Lack of beach area causes disappointment

The beach road area of Happisburgh seems to be in danger of losing its popularity among holidaymakers - at least for the time being.

Many people who spend all or part of their annual holidays there, and scores from Norwich and other parts of the county who frequently go there for a day by the sea, have been disappointed this summer because there has been so little beach for them to enjoy.

The trouble is that ever since severe scouring tides earlier this year the beach has not built itself up again. The result is that over quite a long stretch the sea, undeterred by Smallburgh Rural District Council's groynes and revetment, washes up against the base of the cliff for an hour or an hour and a-half almost every day.

This means that for some four hours - two hours before high tide and two hours after - twice a day, there is no beach on the seaward side of the revetment, and even when the water recedes the sand does not have a chance of drying out before it is covered again by the next high tide.

At the weekend, people arriving shortly after 10 o'clock onwards found the water licking at the cliffs. They had the choice of waiting till it went back, knowing full well that even if it did there would be no warm, dry sand on which they could cosily relax, or going elsewhere in search of golden sands.

Narrow strip

Scores chose to wait and hung about on the clifftop and slipway, some patiently, others not so patiently. Those who tired first had to be prepared to splash through water at the foot of the slipway to reach a narrow strip of sand beneath the cliffs to the north.

Many people who have been in the habit of visiting Happisburgh for years have never before seen the sea reach the cliffs in the summertime. They cannot understand why this year the beach is not, as one man put it, "a quarter as good as it was even a year ago."

Another regular visitor who continues to go to Happisburgh because he has "always like d the place," admitted it was some times possible to find a dry patch of sand on the landward side of the revetment. "But, after all, we come to the seaside to see the sea, and you can't blooming well see it huddled behind this thing," he declared, pointing to the revetment.

Provided data:
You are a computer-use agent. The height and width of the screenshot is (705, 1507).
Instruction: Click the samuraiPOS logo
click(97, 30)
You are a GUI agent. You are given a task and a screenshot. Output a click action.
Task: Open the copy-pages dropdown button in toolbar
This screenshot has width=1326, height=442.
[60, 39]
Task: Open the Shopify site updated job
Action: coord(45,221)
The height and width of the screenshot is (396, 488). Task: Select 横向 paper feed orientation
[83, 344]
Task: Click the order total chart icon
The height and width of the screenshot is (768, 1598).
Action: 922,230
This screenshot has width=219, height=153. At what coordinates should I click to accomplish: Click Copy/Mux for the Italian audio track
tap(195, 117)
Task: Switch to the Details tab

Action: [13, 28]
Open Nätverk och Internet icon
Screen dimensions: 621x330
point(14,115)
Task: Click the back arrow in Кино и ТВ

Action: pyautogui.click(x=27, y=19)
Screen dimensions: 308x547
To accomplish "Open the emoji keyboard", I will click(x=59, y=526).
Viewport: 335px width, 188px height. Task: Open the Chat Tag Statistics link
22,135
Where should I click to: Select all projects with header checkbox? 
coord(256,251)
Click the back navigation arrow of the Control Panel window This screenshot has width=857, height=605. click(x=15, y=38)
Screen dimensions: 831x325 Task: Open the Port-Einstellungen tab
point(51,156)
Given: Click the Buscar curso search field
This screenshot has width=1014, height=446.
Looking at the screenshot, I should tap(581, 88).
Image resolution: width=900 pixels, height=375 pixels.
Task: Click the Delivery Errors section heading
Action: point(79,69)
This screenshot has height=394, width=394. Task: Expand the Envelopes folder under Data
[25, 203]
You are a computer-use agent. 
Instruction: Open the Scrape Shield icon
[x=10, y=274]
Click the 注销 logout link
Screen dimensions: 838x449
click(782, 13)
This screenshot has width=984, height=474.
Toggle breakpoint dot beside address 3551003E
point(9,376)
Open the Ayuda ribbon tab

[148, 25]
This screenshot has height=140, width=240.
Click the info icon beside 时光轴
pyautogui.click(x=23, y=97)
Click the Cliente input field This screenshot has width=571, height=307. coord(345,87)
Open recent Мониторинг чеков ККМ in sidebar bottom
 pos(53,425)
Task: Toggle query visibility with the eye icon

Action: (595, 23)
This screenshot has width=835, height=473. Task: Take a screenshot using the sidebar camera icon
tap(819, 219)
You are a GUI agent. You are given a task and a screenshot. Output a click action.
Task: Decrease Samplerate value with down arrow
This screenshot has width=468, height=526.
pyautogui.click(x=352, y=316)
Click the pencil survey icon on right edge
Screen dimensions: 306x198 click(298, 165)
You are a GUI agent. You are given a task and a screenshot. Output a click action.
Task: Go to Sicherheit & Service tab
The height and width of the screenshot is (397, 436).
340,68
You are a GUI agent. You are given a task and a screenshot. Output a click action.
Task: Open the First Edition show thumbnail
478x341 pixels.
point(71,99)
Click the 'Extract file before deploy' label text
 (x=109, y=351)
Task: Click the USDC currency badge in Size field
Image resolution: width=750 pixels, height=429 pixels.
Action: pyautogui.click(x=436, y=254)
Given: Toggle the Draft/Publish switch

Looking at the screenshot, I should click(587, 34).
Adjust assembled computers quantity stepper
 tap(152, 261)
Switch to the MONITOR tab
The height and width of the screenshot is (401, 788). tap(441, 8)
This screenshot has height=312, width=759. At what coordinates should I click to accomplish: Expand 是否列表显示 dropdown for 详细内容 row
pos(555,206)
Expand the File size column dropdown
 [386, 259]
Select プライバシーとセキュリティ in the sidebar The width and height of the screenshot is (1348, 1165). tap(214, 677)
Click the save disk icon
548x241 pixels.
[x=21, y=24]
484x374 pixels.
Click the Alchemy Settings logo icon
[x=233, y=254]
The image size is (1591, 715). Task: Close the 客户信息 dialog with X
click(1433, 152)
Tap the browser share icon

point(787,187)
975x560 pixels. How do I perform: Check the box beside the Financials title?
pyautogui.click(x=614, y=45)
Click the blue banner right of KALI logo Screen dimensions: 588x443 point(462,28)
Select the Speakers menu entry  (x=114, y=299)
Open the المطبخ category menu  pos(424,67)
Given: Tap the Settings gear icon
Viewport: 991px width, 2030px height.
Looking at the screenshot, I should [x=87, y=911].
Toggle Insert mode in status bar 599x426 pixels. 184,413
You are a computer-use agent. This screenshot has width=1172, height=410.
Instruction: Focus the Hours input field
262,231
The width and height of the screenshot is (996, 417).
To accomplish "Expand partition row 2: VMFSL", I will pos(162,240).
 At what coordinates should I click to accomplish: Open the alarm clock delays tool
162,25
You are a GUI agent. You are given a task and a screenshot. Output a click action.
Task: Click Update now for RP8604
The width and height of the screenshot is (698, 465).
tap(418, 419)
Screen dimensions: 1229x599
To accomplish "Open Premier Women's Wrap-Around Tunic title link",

Activity:
Reproduce everything in the article on Happisburgh beach from "Lack of beach" down to "the time being.". The entries are separate from the article on Happisburgh beach.

Solution to this problem:
Lack of beach area causes disappointment

The beach road area of Happisburgh seems to be in danger of losing its popularity among holidaymakers - at least for the time being.